Quel est ton plus beau souvenir ?

Le contact avec les agriculteurs a été très enrichissant pour moi. Il y a bien évidemment des agriculteurs avec lesquels le courant passe mieux.

En lisant cette question, il y a une personne en particulier qui me vient à l'esprit.  Il s'agit d'un agriculteur de Dalhem qui rien qu’au son du moteur du camion savait que c’était moi. C'était un homme juste, bon et qui me donnait le sourire. J’appréciais les petites discussions avec lui.

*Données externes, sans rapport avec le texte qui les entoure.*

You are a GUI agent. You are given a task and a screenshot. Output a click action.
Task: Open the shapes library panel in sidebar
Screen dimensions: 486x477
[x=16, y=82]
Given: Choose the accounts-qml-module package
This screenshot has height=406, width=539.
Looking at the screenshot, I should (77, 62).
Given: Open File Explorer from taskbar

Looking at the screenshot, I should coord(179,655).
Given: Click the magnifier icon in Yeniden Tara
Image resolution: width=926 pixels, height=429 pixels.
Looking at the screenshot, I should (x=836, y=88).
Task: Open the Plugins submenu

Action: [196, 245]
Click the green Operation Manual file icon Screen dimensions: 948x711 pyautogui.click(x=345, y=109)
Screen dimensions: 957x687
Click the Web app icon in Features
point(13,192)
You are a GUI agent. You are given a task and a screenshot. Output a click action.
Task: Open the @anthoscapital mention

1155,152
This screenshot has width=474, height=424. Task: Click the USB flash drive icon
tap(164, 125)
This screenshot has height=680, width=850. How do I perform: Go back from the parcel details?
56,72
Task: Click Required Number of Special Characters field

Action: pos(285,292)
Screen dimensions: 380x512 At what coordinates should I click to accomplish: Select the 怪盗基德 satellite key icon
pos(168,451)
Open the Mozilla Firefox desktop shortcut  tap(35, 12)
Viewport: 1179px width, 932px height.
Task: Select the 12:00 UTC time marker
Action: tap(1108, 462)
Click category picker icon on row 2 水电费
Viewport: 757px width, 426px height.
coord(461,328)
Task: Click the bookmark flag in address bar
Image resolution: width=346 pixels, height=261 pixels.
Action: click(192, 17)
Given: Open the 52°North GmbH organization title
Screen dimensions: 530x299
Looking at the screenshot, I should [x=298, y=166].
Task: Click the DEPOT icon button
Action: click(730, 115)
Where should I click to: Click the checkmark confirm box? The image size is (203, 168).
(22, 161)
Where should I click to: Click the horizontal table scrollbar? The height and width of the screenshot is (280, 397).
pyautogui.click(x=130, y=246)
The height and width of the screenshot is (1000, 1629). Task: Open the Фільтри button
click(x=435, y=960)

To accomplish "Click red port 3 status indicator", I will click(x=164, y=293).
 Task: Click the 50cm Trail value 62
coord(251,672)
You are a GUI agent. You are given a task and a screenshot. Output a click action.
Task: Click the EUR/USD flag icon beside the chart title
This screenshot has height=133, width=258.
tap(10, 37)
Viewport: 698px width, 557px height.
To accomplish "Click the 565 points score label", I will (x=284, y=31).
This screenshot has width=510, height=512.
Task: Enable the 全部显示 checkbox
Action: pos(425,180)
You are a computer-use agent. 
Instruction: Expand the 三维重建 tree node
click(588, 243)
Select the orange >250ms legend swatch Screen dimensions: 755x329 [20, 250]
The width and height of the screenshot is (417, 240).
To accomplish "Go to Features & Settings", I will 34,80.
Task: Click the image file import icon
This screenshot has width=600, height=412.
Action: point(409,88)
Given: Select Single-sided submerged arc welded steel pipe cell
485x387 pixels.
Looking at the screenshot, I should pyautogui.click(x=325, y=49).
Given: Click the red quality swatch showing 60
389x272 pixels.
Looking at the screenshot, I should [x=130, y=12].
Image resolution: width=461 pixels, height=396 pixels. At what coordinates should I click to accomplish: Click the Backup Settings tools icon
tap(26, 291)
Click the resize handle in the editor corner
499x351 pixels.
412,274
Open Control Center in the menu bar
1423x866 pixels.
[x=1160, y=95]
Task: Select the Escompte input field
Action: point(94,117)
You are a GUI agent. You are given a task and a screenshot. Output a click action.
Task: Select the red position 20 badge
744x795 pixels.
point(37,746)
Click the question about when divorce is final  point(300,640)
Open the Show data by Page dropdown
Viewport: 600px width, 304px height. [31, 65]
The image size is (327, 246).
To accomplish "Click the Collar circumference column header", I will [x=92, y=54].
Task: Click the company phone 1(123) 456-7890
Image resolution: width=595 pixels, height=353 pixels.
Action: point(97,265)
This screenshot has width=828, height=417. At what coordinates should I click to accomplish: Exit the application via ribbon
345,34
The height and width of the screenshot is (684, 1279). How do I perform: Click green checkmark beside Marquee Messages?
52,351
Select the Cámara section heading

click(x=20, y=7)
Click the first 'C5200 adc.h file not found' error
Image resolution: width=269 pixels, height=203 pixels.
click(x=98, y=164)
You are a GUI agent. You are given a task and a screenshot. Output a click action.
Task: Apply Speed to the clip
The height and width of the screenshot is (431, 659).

Malheureusement, il y a quelques années il a décidé de prendre un autre chemin.

Est-ce que cette situation de crise sanitaire (Covid 19) a changé ta façon de travailler ?

J’ai commencé à mon compte juste au début de la crise, mon véhicule était un des derniers à sortir de l’usine avant qu’ils ne la ferment. J’avais très peur, car lancer un véhicule sur la route demande des investissements importants. Cette crise ne m'a heureusement pas trop touché, car quand le marché européen fonctionnait au ralenti, le marché vers l'Asie reprenait. Il est certain que cette crise sanitaire ne laissera personne indemne.

Les mesures dans les usines sont plus strictes depuis cette crise - et c’est très bien ainsi. Les chauffeurs ne peuvent par exemple plus assister au chargement des marchandises et des bornes avec des gels hydroalcoolique sont entre autres mises à disposition des travailleurs.